Competing Jurisdictions
Marine minerals sources include polymetallic nodules, cobalt-rich ferromanganese crusts, seafloor massive sulfides, marine phosphorites and sedimentary placers. Most large-scale mining plans focus on Pacific Ocean seafloor nodules.
The world’s most abundant, known nodule deposits lie in the Clarion-Clipperton Zone between Hawaii and Mexico, an abyssal plain roughly the size of Europe. Bound by the Clarion and Clipperton fracture zones, the area also holds cobalt-rich seamounts.
According to the ISA, the CCZ could contain more than 21 billion metric tons of polymetallic nodules, with the largest mineral component about 6 billion tons of manganese.
TMC’s Barron said, “Over the last decade, we’ve invested over half a billion dollars to understand and responsibly develop the nodule resource in our contract areas. We built the world’s largest environmental dataset on the CCZ, carefully designed and tested an offshore collection system that minimizes the environmental impacts and followed every step required” by the ISA.
“Despite collaborating in good faith with the ISA for over a decade, it has not yet adopted the Regulations on the Exploitation of Mineral Resources in the Area, in breach of its express treaty obligations under UNCLOS (the United Nations Convention on the Law of the Sea) and the 1994 Agreement,” he said.
Some analysts see TMC’s plan as an attempted end-run around international regulation by proceeding under a U.S. law, the Deep Seabed Hard Mineral Resources Act. Others call it a way to put pressure on the ISA. There’s no doubt it is a timely move, based on a growing interest in accessing critical minerals and rare earth elements.
Those minerals have become essential to producing components for cell phones and other consumer electronic devices, electric vehicles and EV batteries, solar panels, medical equipment, defense systems and much of the world’s high-tech infrastructure.
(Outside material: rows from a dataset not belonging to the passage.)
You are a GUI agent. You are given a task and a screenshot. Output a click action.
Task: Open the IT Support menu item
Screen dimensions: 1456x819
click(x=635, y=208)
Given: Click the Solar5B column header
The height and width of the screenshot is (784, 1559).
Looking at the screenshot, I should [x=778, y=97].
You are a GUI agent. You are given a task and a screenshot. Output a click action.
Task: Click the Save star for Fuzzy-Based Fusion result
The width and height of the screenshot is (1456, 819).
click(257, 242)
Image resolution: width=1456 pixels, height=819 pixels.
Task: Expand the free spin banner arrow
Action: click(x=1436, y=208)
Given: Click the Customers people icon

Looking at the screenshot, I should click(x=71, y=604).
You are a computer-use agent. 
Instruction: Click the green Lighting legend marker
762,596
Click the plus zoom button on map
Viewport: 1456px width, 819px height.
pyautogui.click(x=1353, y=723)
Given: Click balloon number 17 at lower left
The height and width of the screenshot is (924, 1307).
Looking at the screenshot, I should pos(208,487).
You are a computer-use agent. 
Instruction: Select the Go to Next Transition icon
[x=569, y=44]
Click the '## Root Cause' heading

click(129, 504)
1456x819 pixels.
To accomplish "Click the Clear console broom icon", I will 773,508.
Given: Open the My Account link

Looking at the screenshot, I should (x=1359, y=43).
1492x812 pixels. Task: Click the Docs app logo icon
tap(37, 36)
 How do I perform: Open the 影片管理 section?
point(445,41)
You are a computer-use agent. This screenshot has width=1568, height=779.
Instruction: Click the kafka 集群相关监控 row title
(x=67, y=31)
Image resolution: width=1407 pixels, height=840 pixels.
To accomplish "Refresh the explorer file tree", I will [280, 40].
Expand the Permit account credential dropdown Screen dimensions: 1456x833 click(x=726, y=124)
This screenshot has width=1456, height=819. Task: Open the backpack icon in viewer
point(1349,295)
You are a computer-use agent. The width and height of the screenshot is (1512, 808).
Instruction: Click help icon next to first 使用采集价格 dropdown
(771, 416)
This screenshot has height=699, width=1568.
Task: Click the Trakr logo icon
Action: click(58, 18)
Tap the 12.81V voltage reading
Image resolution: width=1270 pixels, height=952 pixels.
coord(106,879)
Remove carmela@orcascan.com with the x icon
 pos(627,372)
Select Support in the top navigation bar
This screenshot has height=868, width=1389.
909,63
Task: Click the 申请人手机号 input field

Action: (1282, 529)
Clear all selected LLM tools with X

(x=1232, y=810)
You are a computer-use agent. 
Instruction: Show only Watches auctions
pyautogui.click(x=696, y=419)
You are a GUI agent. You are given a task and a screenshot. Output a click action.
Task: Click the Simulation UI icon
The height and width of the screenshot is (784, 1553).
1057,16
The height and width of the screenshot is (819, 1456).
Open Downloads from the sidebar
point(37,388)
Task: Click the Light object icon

Carr said she is “participating at OTC both to share information about BOEM’s work and experience and to learn more from participants about current issues and challenges in the energy and marine minerals sectors.”
“Today, our country’s natural resources and minerals are needed more than any other time to drive our economy and improve the standard of living for so many Americans – problem solving is what we do at BOEM, and I am having the time of my life,” she said.